Third Point revealed the important logic of investing in Google and TSMC, probably because they occupy an important position in the AI field. Earlier this year, tech giant Google launched a new version of its more powerful artificial intelligence model, Gemini 1.5 Pro. Google said it can handle larger scale text, video, and even audio output compared to competitors such as GPT-4. Google also renamed its chatbot Gemini and released a larger, more open language model to help Google win over the open source ecosystem. Furthermore, DeepMind, Google's artificial intelligence business unit, wants to spend more than 100 billion US dollars to increase the deployment of AI. Since this year, Google's stock price has risen close to 20%.

After a lapse of four years, TSMC, which has the title of “King of Chip Foundry,” has returned to the top ten listed companies in the world by market capitalization. TSMC's US stock ADR has risen by as much as 30% since this year, outperforming the market by a large margin$PHLX Semiconductor Index (.SOX.US)$. In the context of the current surge in demand for AI chips, TSMC, as the world's leader in AI chips, Nvidia, and the only foundry for AI chips developed in-house by cloud giants such as Microsoft and Amazon, is bound to continue to benefit from extremely strong demand for AI chips. With the world's top 3nm core manufacturing technology and the most advanced Chiplet packaging, TSMC may have begun a model of simultaneous surge in stock prices and performance.
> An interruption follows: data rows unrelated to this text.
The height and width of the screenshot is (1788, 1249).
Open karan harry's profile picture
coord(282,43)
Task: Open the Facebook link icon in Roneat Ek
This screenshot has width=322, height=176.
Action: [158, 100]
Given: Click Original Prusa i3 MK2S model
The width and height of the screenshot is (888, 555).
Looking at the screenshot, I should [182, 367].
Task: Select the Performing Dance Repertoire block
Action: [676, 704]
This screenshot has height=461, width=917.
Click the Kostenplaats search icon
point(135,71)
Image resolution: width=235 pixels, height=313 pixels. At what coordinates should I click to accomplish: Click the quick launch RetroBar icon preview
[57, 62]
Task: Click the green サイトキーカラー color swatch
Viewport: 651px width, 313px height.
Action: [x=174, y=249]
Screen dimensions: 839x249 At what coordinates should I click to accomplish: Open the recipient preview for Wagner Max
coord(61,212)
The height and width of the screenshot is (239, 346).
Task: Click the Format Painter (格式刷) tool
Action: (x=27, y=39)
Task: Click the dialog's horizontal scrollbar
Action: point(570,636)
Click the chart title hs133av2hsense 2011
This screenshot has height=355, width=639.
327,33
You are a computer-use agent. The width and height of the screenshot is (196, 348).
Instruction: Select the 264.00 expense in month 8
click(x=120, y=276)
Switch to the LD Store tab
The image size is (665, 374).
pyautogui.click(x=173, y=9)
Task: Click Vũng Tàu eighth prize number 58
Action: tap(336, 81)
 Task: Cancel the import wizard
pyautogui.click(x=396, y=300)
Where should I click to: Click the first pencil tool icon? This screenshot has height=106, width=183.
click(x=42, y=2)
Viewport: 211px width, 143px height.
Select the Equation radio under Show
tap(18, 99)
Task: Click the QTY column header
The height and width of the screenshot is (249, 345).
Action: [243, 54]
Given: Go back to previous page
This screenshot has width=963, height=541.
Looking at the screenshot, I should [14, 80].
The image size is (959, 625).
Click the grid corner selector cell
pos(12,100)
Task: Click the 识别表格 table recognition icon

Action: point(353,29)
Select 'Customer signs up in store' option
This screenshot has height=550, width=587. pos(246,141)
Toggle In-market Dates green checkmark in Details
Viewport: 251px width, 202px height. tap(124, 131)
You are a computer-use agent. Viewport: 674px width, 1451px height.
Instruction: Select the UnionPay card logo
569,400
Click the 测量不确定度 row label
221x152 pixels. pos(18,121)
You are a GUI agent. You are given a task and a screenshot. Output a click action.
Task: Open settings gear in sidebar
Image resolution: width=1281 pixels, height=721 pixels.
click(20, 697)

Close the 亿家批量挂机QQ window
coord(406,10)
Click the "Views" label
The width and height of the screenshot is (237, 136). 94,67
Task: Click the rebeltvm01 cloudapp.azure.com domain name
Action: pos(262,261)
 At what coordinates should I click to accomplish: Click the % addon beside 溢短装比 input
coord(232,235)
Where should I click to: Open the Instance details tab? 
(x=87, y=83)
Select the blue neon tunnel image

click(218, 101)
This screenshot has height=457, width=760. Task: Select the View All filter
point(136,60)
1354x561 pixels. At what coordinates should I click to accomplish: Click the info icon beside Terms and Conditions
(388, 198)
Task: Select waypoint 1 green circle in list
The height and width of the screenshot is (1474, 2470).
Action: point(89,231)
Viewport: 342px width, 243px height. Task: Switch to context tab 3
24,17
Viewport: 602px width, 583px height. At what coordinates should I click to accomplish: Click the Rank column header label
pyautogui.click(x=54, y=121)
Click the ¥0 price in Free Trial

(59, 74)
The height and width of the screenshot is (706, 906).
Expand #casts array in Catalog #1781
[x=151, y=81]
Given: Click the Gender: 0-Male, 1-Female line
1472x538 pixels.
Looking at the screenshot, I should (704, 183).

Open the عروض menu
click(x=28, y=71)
At the beginning of this year, Third Point was not the only top hedge fund with lower fund earnings than the US stock market. As high-weight stocks such as Meta, Nvidia, and Microsoft continued to gain strength,$S&P 500 Index (.SPX.US)$The increase in the first quarter was as high as 10%. Greenlight Capital (Greenlight Capital), a subsidiary of David Einhorn (David Einhorn), had a return of only 4.9% after deducting processing fees and other expenses in the first quarter, significantly outperforming the S&P 500 index.

The “AI investment frenzy” is not over!

Global hedge funds known as “smart money” increased their positions in US technology stocks at the fastest speed in over a year last week. In particular, they accelerated the influx of chip stocks that have fully benefited from the global “AI investment frenzy,” showing a full recovery in capital risk appetite for technology stocks. According to data compiled by Goldman Sachs Group's brokerage business, US technology stocks last week recorded the largest net buying since December 2022. This trend is mainly driven by long positions and short compensation.

Although almost all technology sub-industries have capital inflows, chip design companies and semiconductor equipment companies that focus on the AI field are the main buyers of hedge funds. According to the data, the hedge fund allocation ratio for US stocks in the chip industry rose from 1.1% at the beginning of the year to 4.4%, which is the highest allocation level in more than five years.

Overall, hedge funds made net purchases of technology stocks in the US stock market at the fastest speed in about five months last week, and the S&P 500 index also recorded its best performing week in 2024, closing at around 5,100 points.

Editor/Jeffrey

The translation is provided by third-party software.